Volatile GPU util 0% with high memory usage

I have found this question posted on this forum for the multiple times with no working answer.

I am trying to train a SegNet on satellite images using single GPU (Nvidia Tesla-k80 12GB). Memory-Usage is high but the volatile GPU-Util is 0%.

In the DataLoader, I have tried increasing the num_workers, setting the pin_memory= True, and removed all the preprocessing like Data Augmentation, Caching etc… but the problem is still persistent. The code works just fine if I change the dataset.

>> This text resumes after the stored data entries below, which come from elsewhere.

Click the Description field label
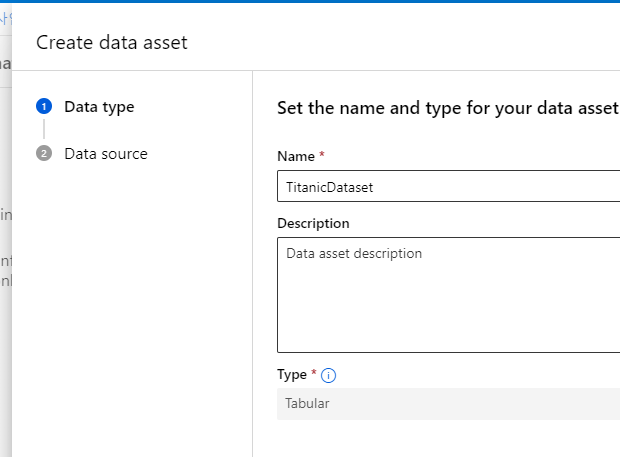click(x=313, y=223)
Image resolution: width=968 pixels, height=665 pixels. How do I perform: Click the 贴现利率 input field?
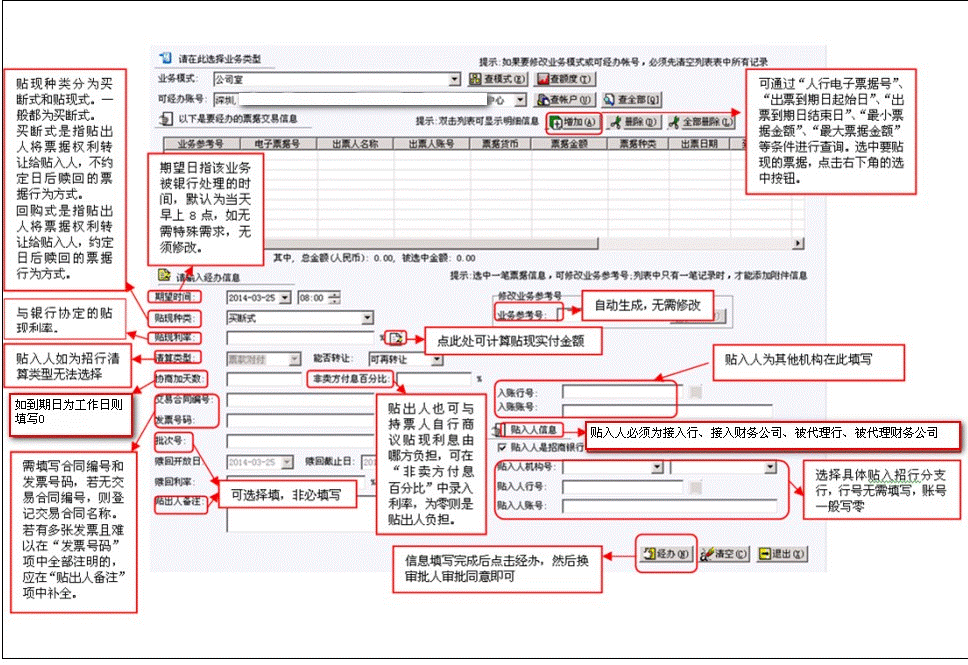[300, 338]
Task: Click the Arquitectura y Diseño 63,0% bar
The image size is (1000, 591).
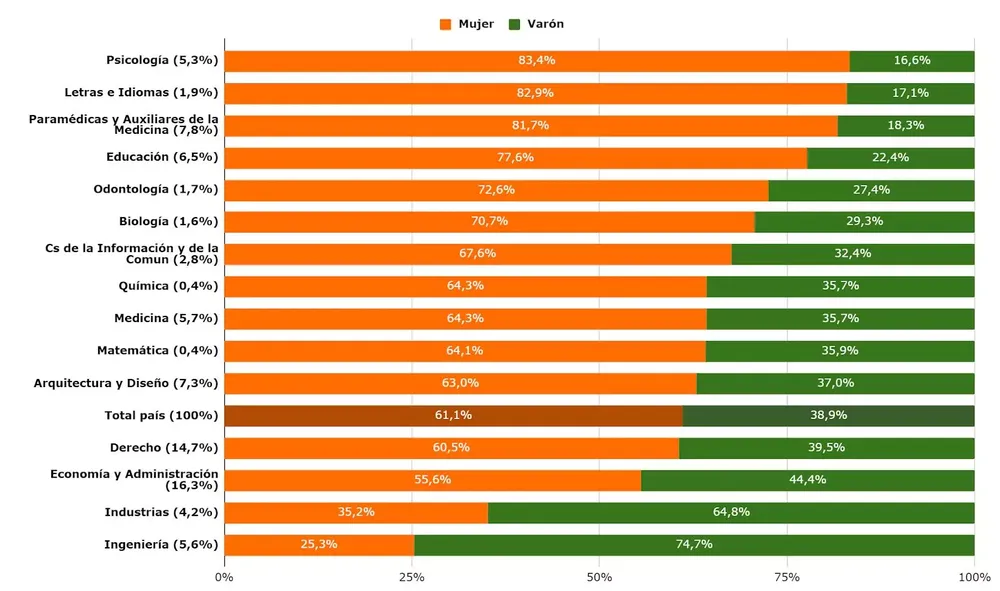Action: [x=460, y=384]
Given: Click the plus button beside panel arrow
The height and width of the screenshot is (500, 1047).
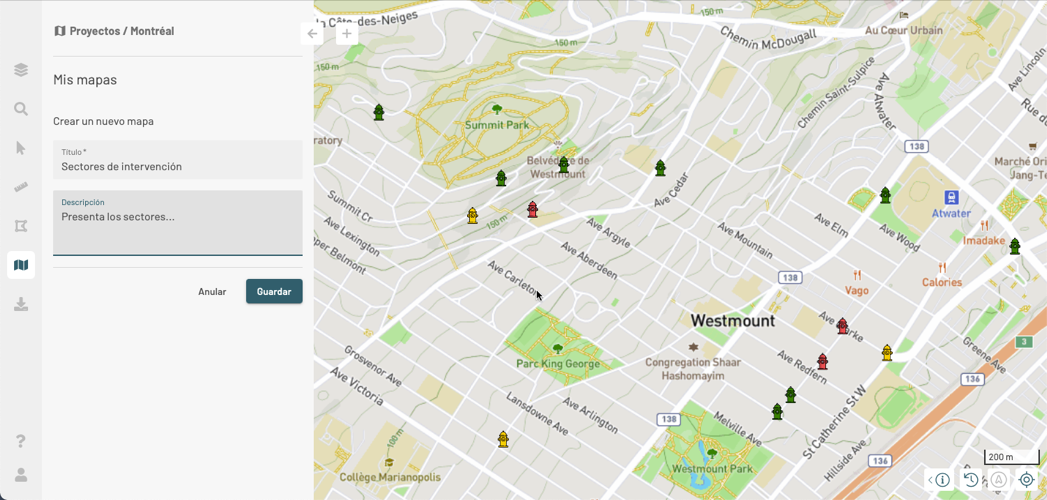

Any help will be highly appreciated.

What did you change regarding the dataset?
If the samples are smaller or you can preload the other dataset completely, it points to a data loading bottleneck using your current dataset.

Hi Patrick,
What are the general guidelines in order to make optimal GPU and CPU usage. I faced the same problem mentioned here when I tried to run the 'training classifier" notebook tutorial. When I changed the batch size nothing changed in the GPU usage (~600-700MB).
The setup:
CIFAR10 dataset
2 X 1080 ti (nvidia)
8 processors 32GB RAM memory

Yes, the other dataset have smaller samples (images with low spatial resolution).
How can I avoid this bottleneck situation?

@rwightman shared some insights on data bottlenecks here.
CC @Aviv_Shamsian

Hi @ptrblck
Thank you for your quick response!
Can you please address to my specific problem? I read the comment you tagged me in but I have done all is written there. I’m using the Pytorch Dataloader (without any unnecessary for loops). How can I be sure what is the main cause of this problem? When I use htop in terminal all the six processors assigned to the mission are loaded with work but the GPU stays in ~600-700MB capacity regardless to the batch size (which increased to 2048 at the most). This is the reason why I suspect that the preprocess part is the bottleneck in this example. Just to mention no augmentations where preformed only reading, normalizing and converting to tensor.

Hi @ptrblck Thanks for you response. I realized that the sample size was very large and took so long to load, So I tried cashing the data, it takes more memory which I can afford however once the data was cached, Volatile GPU-Util reached maximum.